(Stored data)
::::::::::
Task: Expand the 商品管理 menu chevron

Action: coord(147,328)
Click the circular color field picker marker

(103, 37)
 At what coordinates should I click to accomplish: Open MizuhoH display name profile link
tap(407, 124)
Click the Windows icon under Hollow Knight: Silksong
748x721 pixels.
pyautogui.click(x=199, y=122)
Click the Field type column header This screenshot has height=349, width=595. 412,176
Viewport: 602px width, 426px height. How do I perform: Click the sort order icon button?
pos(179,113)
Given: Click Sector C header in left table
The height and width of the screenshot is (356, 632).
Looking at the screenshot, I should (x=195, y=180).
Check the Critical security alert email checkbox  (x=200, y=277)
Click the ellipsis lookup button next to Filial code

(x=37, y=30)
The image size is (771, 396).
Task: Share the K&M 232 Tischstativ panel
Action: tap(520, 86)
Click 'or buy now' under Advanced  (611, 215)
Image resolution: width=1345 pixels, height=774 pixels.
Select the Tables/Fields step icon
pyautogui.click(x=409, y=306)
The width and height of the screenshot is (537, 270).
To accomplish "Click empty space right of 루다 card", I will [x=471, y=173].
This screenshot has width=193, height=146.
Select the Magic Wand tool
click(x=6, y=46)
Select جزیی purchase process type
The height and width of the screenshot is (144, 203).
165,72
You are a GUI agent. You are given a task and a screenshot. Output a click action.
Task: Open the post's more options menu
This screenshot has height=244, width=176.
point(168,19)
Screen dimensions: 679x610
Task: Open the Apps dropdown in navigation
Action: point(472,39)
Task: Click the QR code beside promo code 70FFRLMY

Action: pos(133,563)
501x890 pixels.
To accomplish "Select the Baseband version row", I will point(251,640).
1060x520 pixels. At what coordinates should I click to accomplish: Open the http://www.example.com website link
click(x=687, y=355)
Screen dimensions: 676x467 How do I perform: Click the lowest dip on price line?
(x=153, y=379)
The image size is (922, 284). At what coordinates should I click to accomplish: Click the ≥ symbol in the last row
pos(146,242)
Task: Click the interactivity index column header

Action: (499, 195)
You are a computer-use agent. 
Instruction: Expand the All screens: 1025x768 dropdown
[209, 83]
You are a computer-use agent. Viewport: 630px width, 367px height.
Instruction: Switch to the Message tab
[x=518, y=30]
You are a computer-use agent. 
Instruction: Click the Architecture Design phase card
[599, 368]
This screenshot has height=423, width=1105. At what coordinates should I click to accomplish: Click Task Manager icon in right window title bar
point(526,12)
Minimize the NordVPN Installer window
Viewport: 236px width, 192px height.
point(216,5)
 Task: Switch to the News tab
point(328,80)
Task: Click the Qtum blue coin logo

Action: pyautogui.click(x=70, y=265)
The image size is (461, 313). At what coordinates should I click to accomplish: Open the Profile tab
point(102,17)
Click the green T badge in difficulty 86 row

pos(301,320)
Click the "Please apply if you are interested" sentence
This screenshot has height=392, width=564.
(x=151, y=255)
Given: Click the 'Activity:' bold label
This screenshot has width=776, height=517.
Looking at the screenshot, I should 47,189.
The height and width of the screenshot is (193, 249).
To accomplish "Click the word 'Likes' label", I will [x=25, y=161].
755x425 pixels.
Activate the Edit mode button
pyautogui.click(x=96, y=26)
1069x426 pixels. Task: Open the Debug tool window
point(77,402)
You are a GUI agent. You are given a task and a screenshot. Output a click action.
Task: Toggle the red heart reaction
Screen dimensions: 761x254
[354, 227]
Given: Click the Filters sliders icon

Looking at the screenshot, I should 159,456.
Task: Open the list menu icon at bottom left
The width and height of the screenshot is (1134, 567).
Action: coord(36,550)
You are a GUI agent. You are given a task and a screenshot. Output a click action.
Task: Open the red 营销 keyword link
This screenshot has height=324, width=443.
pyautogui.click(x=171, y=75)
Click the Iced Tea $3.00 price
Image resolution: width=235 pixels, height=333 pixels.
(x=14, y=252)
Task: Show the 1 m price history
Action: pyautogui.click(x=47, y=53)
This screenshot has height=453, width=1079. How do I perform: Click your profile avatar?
::::::::::
_Task:_
Send back all of the entries exactly, with nothing missing.

_Response to this exercise:_
Task: Expand the 商品管理 menu chevron

Action: coord(147,328)
Click the circular color field picker marker

(103, 37)
 At what coordinates should I click to accomplish: Open MizuhoH display name profile link
tap(407, 124)
Click the Windows icon under Hollow Knight: Silksong
748x721 pixels.
pyautogui.click(x=199, y=122)
Click the Field type column header This screenshot has height=349, width=595. 412,176
Viewport: 602px width, 426px height. How do I perform: Click the sort order icon button?
pos(179,113)
Given: Click Sector C header in left table
The height and width of the screenshot is (356, 632).
Looking at the screenshot, I should (x=195, y=180).
Check the Critical security alert email checkbox  (x=200, y=277)
Click the ellipsis lookup button next to Filial code

(x=37, y=30)
The image size is (771, 396).
Task: Share the K&M 232 Tischstativ panel
Action: tap(520, 86)
Click 'or buy now' under Advanced  (611, 215)
Image resolution: width=1345 pixels, height=774 pixels.
Select the Tables/Fields step icon
pyautogui.click(x=409, y=306)
The width and height of the screenshot is (537, 270).
To accomplish "Click empty space right of 루다 card", I will [x=471, y=173].
This screenshot has width=193, height=146.
Select the Magic Wand tool
click(x=6, y=46)
Select جزیی purchase process type
The height and width of the screenshot is (144, 203).
165,72
You are a GUI agent. You are given a task and a screenshot. Output a click action.
Task: Open the post's more options menu
This screenshot has height=244, width=176.
point(168,19)
Screen dimensions: 679x610
Task: Open the Apps dropdown in navigation
Action: point(472,39)
Task: Click the QR code beside promo code 70FFRLMY

Action: pos(133,563)
501x890 pixels.
To accomplish "Select the Baseband version row", I will point(251,640).
1060x520 pixels. At what coordinates should I click to accomplish: Open the http://www.example.com website link
click(x=687, y=355)
Screen dimensions: 676x467 How do I perform: Click the lowest dip on price line?
(x=153, y=379)
The image size is (922, 284). At what coordinates should I click to accomplish: Click the ≥ symbol in the last row
pos(146,242)
Task: Click the interactivity index column header

Action: (499, 195)
You are a computer-use agent. 
Instruction: Expand the All screens: 1025x768 dropdown
[209, 83]
You are a computer-use agent. Viewport: 630px width, 367px height.
Instruction: Switch to the Message tab
[x=518, y=30]
You are a computer-use agent. 
Instruction: Click the Architecture Design phase card
[599, 368]
This screenshot has height=423, width=1105. At what coordinates should I click to accomplish: Click Task Manager icon in right window title bar
point(526,12)
Minimize the NordVPN Installer window
Viewport: 236px width, 192px height.
point(216,5)
 Task: Switch to the News tab
point(328,80)
Task: Click the Qtum blue coin logo

Action: pyautogui.click(x=70, y=265)
The image size is (461, 313). At what coordinates should I click to accomplish: Open the Profile tab
point(102,17)
Click the green T badge in difficulty 86 row

pos(301,320)
Click the "Please apply if you are interested" sentence
This screenshot has height=392, width=564.
(x=151, y=255)
Given: Click the 'Activity:' bold label
This screenshot has width=776, height=517.
Looking at the screenshot, I should 47,189.
The height and width of the screenshot is (193, 249).
To accomplish "Click the word 'Likes' label", I will [x=25, y=161].
755x425 pixels.
Activate the Edit mode button
pyautogui.click(x=96, y=26)
1069x426 pixels. Task: Open the Debug tool window
point(77,402)
You are a GUI agent. You are given a task and a screenshot. Output a click action.
Task: Toggle the red heart reaction
Screen dimensions: 761x254
[354, 227]
Given: Click the Filters sliders icon

Looking at the screenshot, I should 159,456.
Task: Open the list menu icon at bottom left
The width and height of the screenshot is (1134, 567).
Action: coord(36,550)
You are a GUI agent. You are given a task and a screenshot. Output a click action.
Task: Open the red 营销 keyword link
This screenshot has height=324, width=443.
pyautogui.click(x=171, y=75)
Click the Iced Tea $3.00 price
Image resolution: width=235 pixels, height=333 pixels.
(x=14, y=252)
Task: Show the 1 m price history
Action: pyautogui.click(x=47, y=53)
This screenshot has height=453, width=1079. How do I perform: Click your profile avatar?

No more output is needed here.